# Half pads and hunter pads



## Angrydragonflyface01 (Dec 11, 2013)

What are the purposes of a hunter pad? Does it serve a different purpose than a saddle pad and a half pad? Or is it rider's preference? My instructor lets me use her English saddle sometimes and she just uses a pad. I want my own stuff and wanted to know if there's a difference or it's a preference things..thanks!


----------



## Shropshirerosie (Jan 24, 2012)

I think you need to post pictures: your terminology might not be the same as mine.

In my world, I use either a Saddle Pad (square), or a Numnah (saddle shaped). The sole purpose of both of them is to keep the saddle clean. Assuming the saddle is properly fitted then they should not be interfering with, or assisting with the saddle fit and comfort on the horse.

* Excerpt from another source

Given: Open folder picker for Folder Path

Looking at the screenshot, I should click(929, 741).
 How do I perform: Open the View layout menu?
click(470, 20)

I think that traditionally dressage riders use saddle pads, and hunters, show-jumpers, and x-c riders use numnahs. But the difference is purely aesthetic.


----------



## horselovinguy (Oct 1, 2013)

Different words and terminology but same concept and meaning.

A "Hunter Pad" is actually a brand name for a rather expensive saddle pad that looks like this one below. It is also what Shropshirerosie you refer to as a numnah...
It is traditionally white in color, but when I went searching for a example the white pads didn't show up well so you have a black one for visual effect...but think WHITE in color.



























This is what is referred to as a half pad...there are different variations...but this gives you a pretty good idea..









And this is referred to as a dressage style pad {saddle pad} that is shaped "square, actually rectangular" to fit the longer straighter saddle flap of the dressage saddle...some use these today under a close contact, A/P saddle too...









True English pads for the Hunter Show ring are only white/maize in color, plain no design and are only seen around the very edges of the saddle...called "outlining the saddle" or "fitted"...it is to enhance the look not be distracting.
A half pad can be used alone or in combination with a fitted saddle pad or a dressage square.
Now a day it seems pretty much anything goes as far as "looks" in horse turnout in the hunter ring or equitation ring.. use to be "classic" was the only way to go...
A dressage square as you see can be any color, design on them and all seem to be acceptable for schooling... in the show ring I am not sure but think it is white allowed. I do not do dressage so am not positive of that though.
Now... technically...on a well-fitted English saddle _no pad needs to be used_. That is what the underside sweat panels are for...however, it helps a saddle to last and be less work to maintain with the pad use and that is what is now the norm but was not years ago. If you showed hunter classes...no pad, leather saddle and leather girth, flat plain leather bridle with a true snaffle bit or pelham and double reins. 
No gimmick bits, no cheating as it was all checked just before you entered the show ring and you were put in a holding area with no tack changes permitted once in that area...

Wikipedia gives a good description of some of the most common pads found today, their use, materials used in making them and what pad goes where and why it may be being used... here is a link to their explanation..
Saddle blanket - Wikipedia, the free encyclopedia

Happy reading.


----------



## verona1016 (Jul 3, 2011)

horselovinguy said:


> A dressage square as you see can be any color, design on them and all seem to be acceptable for schooling... in the show ring I am not sure but think it is white allowed. I do not do dressage so am not positive of that though.


For reference, the rule for dressage is that saddle pads are optional, but if used they should be "white or of conservative color." White is definitely the most commonly used.


----------



## Angrydragonflyface01 (Dec 11, 2013)

At my barn, the lesson people and I use square English pad...boarders at my barn use a square pad and a half pad..I wanted to know if it's because the boarders jump or it's preference. Thanks for the info given!!


----------